In 1990, the Arkansas Army National Guard had thirteen units called into federal service during Operation Desert Shield/Desert Storm, and members of ten units of the Arkansas Air National Guard were called up. More than 3,400 Arkansas Guard soldiers were called up, the second-highest percentage of any state or territory. Nine of the army guard units served in combat, including the 142nd Field Artillery Brigade, the only National Guard artillery brigade called to active duty in the Persian Gulf War.
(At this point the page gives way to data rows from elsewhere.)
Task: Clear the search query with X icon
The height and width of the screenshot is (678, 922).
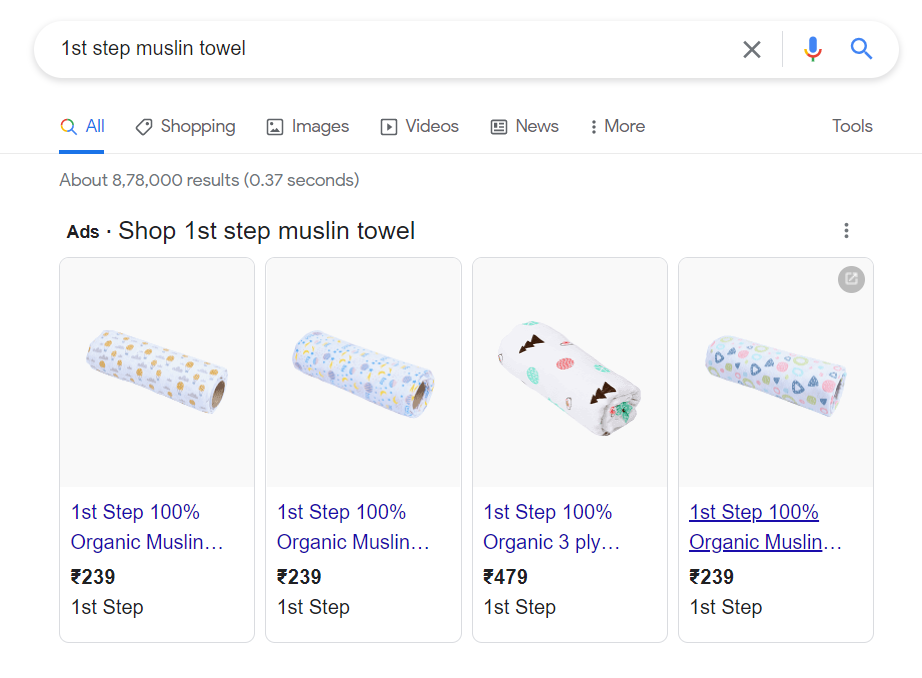Action: (x=752, y=49)
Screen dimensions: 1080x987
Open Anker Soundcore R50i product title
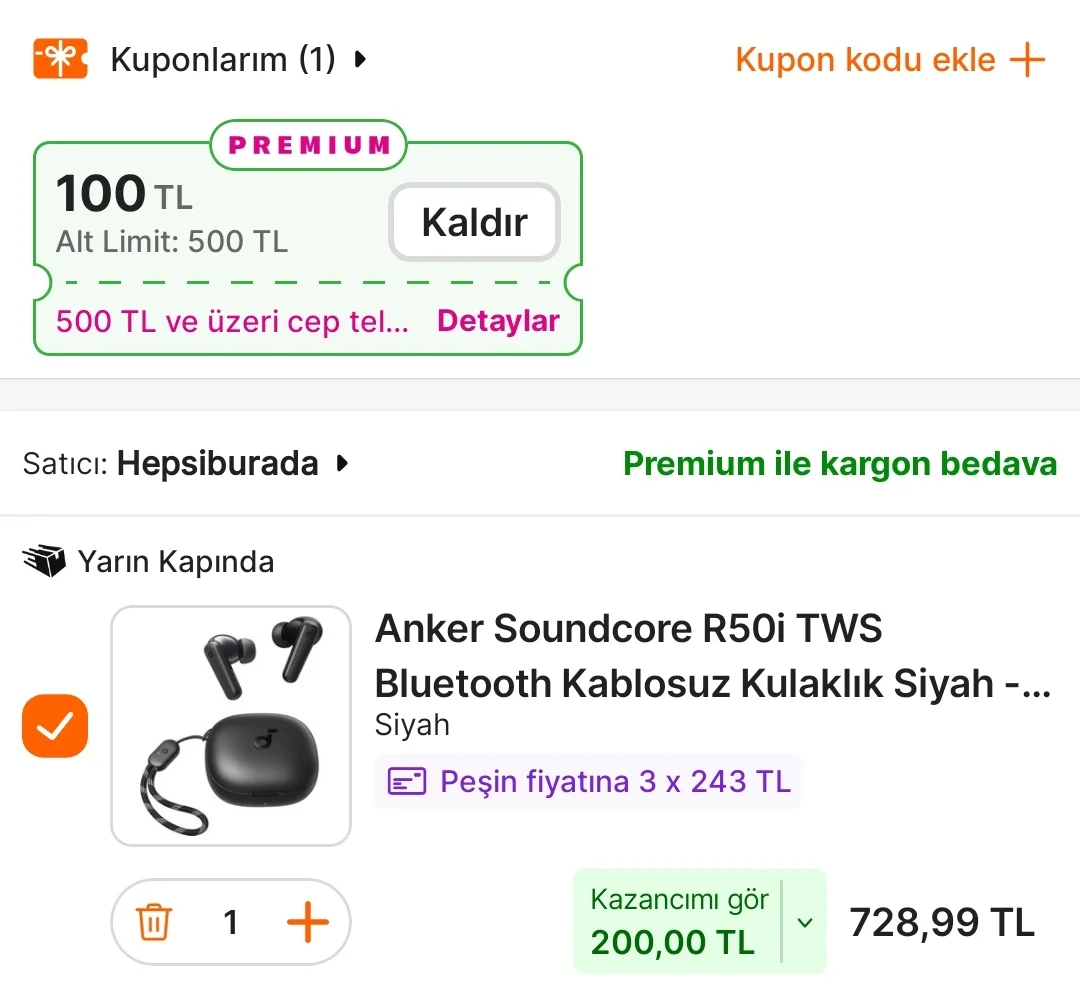coord(712,656)
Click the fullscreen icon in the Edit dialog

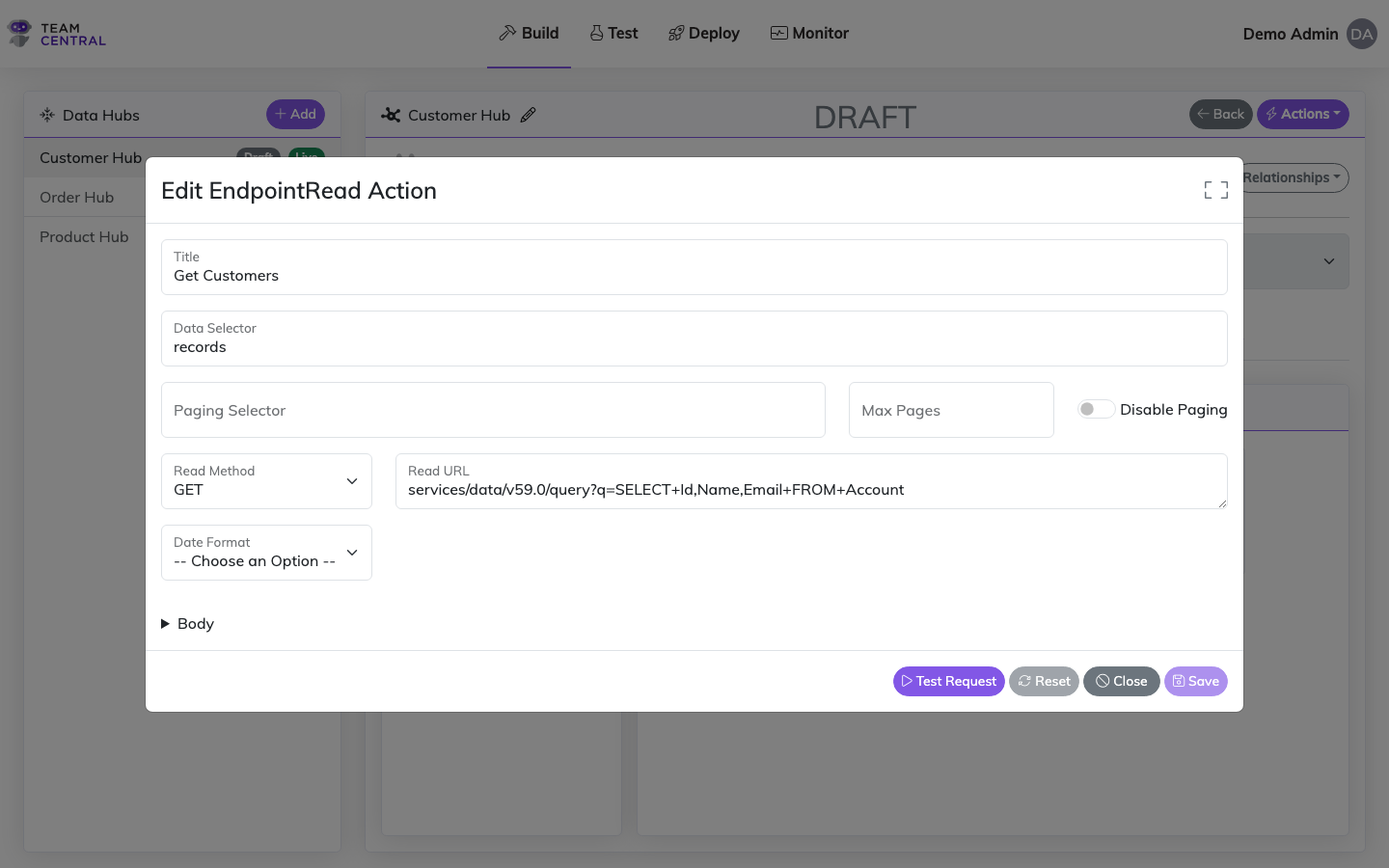coord(1215,190)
In the twenty-first century, more than 8,000 Arkansas Guard members have served in more than twenty nations. The largest unit to serve has been the Thirty-ninth Infantry Brigade, which spent a year in Iraq as part of the First Cavalry Division. Fifteen members of the Thirty-ninth were killed in action during that mobilization.

At the state level, the Arkansas National Guard has been called out for virtually every natural disaster in the past century, including floods, tornadoes, and ice storms. Most recently, the guard responded to the needs of people in Mississippi and Louisiana in the aftermath of Hurricanes Katrina and Rita. Arkansas was one of the first states to respond and was the last state to withdraw from Louisiana. The Arkansas National Guard is also heavily involved in drug awareness and eradication programs and has operated two youth programs since the late twentieth century.
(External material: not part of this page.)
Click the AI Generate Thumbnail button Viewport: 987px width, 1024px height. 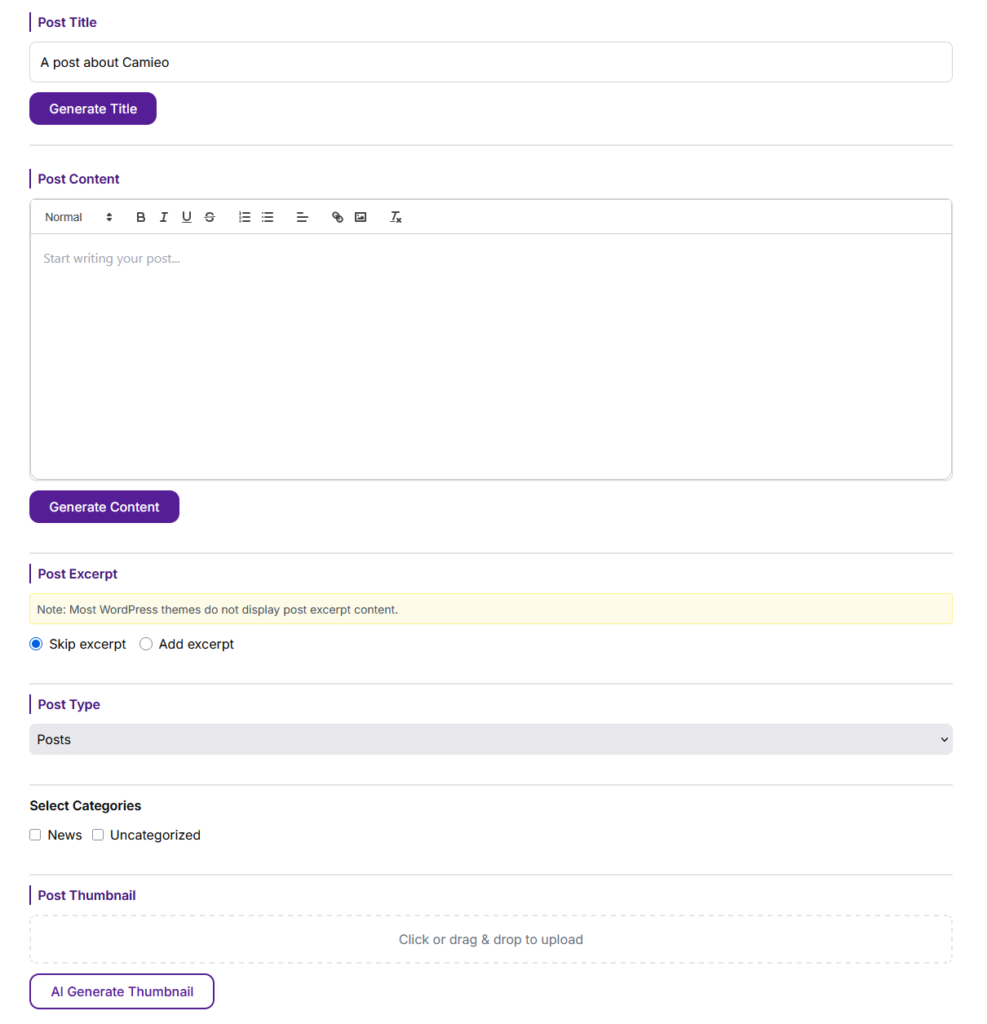122,991
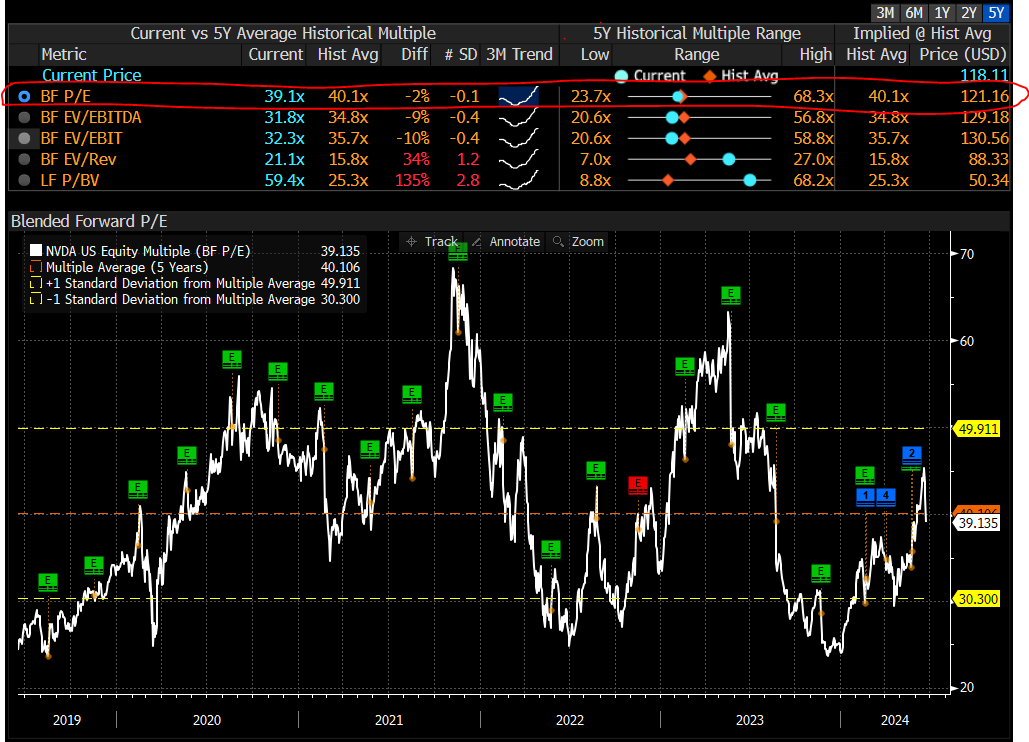Click the Current Price row label
This screenshot has width=1029, height=742.
point(91,75)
From a simple beginning over 200 years ago, the Arkansas National Guard has evolved into a force all Arkansans can be proud of. Both the Arkansas Army National Guard and the Arkansas Air National Guard continue to upgrade their equipment and training so they can respond to the call of duty, whether from the governor or the president.
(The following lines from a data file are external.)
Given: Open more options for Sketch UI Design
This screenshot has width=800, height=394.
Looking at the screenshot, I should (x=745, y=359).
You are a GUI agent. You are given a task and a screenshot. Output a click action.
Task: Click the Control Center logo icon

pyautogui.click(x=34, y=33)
For additional information:
Arkansas National Guard. http://www.arguard.org (accessed February 26, 2014).

Arkansas National Guard Museum. http://www.arngmuseum.com (accessed February 26, 2014).

Dillard, Tom W. “‘An Arduous Task to Perform’: Organizing the Territorial Arkansas Militia.” Arkansas Historical Quarterly 41 (Summer 1982): 174–190.

Forgotten: The Arkansas Korean War Project. Butler Center for Arkansas Studies. http://www.butlercenter.org/koreanwarproject/veterans.html (accessed February 26, 2014).

Goldstein, Donald M., and Katherine V. Dillon. The Williwaw War: The Arkansas National Guard in the Aleutians in World War II. Fayetteville: University of Arkansas Press, 1992.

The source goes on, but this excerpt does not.